Almost 29,500 mortgages in arrears for over a year
Another report from the Central Bank finds that 29,429 mortgage accounts have been in arrears for over a year.
The bank describes these accounts as a “legacy of the pre-Covid era”. Most of the arrears began during the financial crisis.
This figure is down from a peak of 60,995 accounts in arrears in June 2014 and represent 4% of all principle dwelling home mortgages and just over €6 billion in loans. They represent 54% of all principal dwelling mortgages in arrears.
The Central Bank estimates these mortgages represent about 25,000 households as some people have more than one mortgage.
About half of these mortgages are classed as “non-cooperating”.
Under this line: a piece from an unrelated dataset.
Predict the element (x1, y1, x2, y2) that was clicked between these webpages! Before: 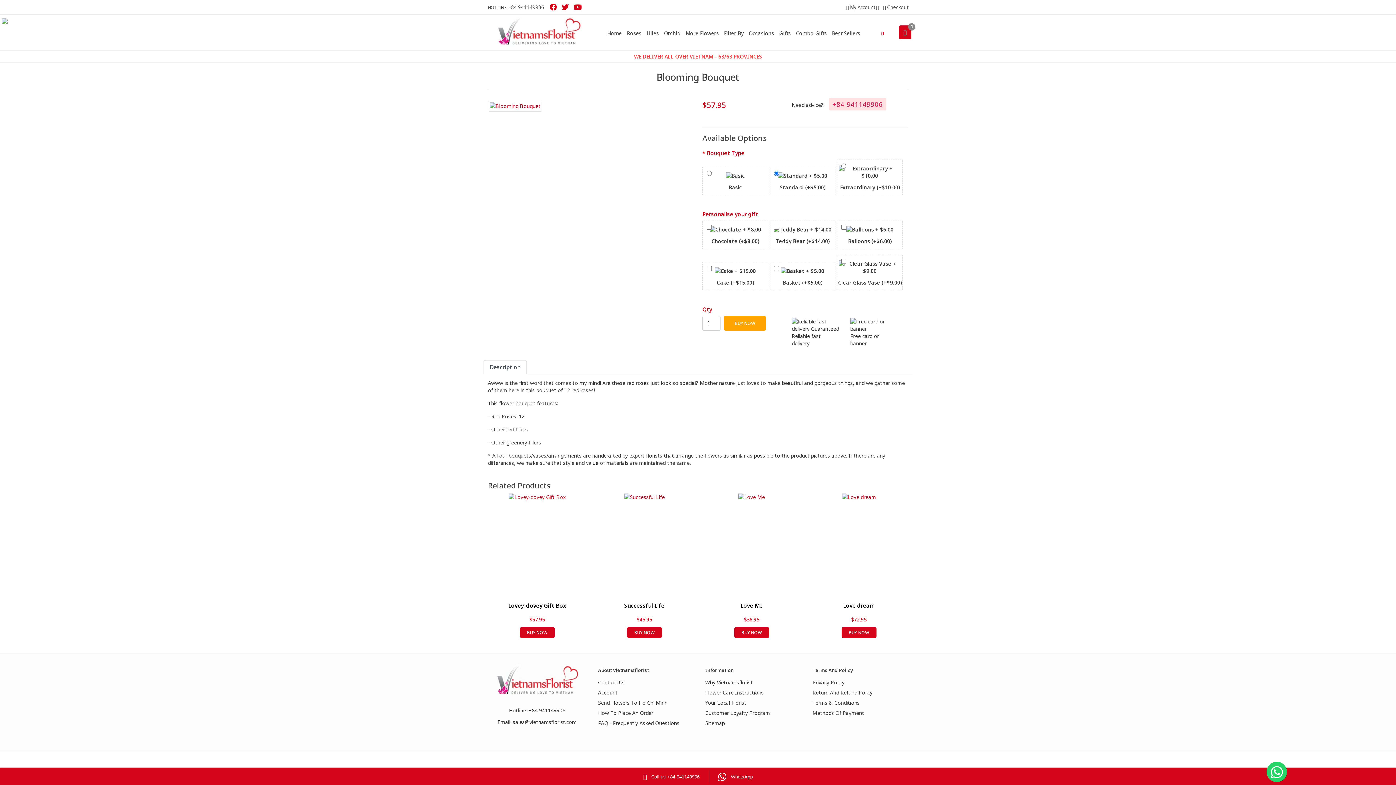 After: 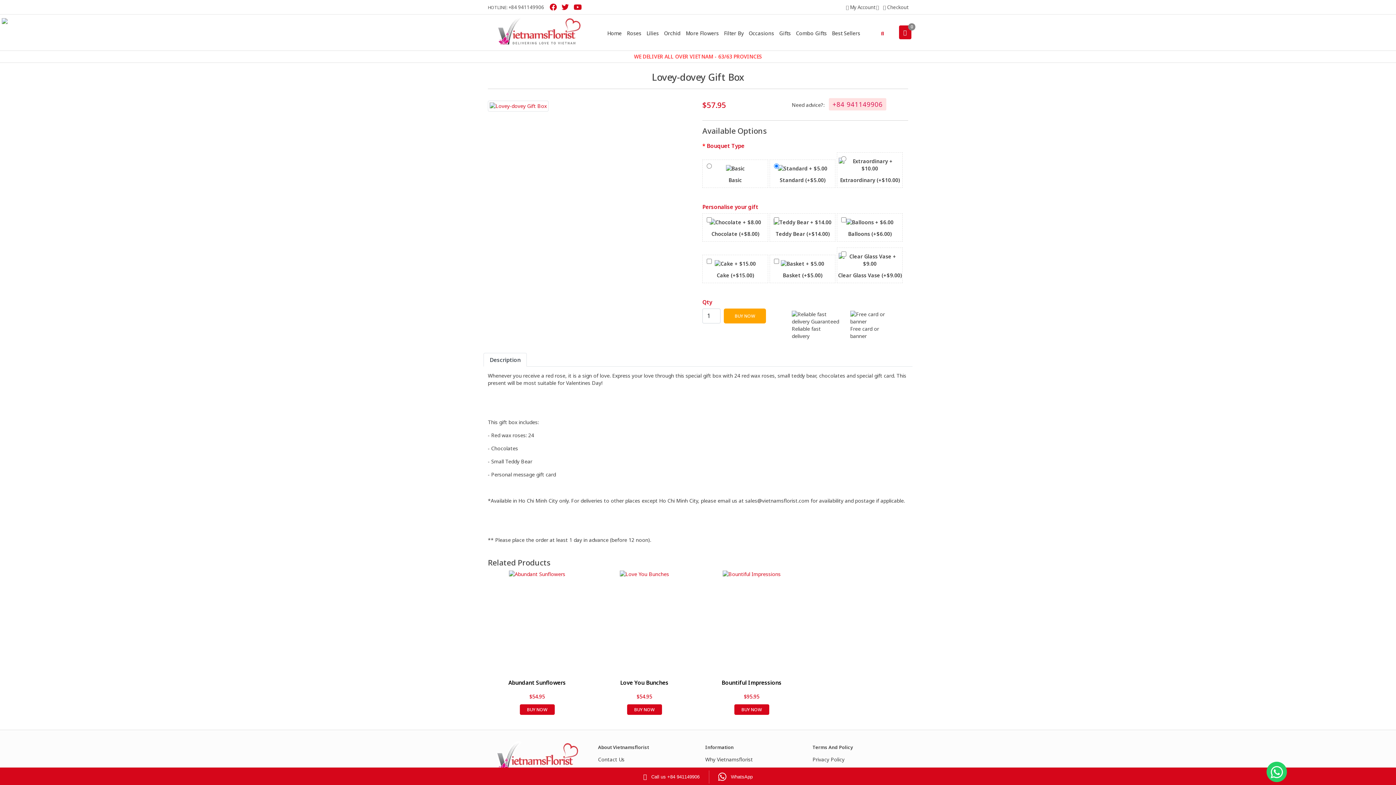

The Central Bank carried out an analysis of a sample of over 8,000 of these mortgage accounts. It found the average age of the mortgage holder was 48 and the average amount outstanding was just over €153,000.
Half of long-term mortgage arrears borrowers owe more than 43% of their monthly income on debt repayments, with the average owing 61%. Approximately a third are unemployed.
The Central Bank’s report finds that just over half of those in long-term mortgage arrears have no “adjustment capacity available whatsoever” to pay something on their loans. But it also finds that 37% do have the capacity to make full repayment of their loans.
Based on a sample of borrowers in long-term arrears who have engaged with lenders, the report finds that 57% have sufficient income to clear over 50% of their loans. 25% could clear between 0-50% of their balances and 18% do not have the income to make any repayments.
The majority of long-term arrears borrowers are between 40 and 60. Around 12% are over 60, while couples with children make up 58%.
Economic impact of Covid compared to financial crisis
Another Central Bank report compares the economic impact of Covid-19 compared to the financial crisis.
Under Covid, unemployment rose sharply in the space of a month in April 2020 from 5% to 30% due to public health restrictions.
In contrast, during the financial crisis unemployment rose over the period from 2007 to 2013 from 4% to 15%.
However, today’s report finds that PUP and other supports maintained incomes to a greater extent.
It also found that property prices were flat during 2020 and began to rise at the start of this year. This compares to a 55% drop in house prices during the financial crisis.
The report finds that 30% of loans to small and medium sized companies availed of the moratorium on debt repayments.
Brokers Ireland said it welcomed the report and said that the Central Bank’s finding that borrowers sometimes find the Standard Financial Statement or SFS challenging to complete is “quite the revelation a decade on from the financial crisis.”
“It is time to face up to something we in Brokers Ireland have long maintained, that is that restructures such as ‘arrears capitalisation’ are effectively a method of kicking the can down the road,” said Rachel McGovern, Director of Financial Services.
“The taboo around debt needs to be addressed and consumers need to be encouraged to engage at an early stage when encountering issues with repayments.”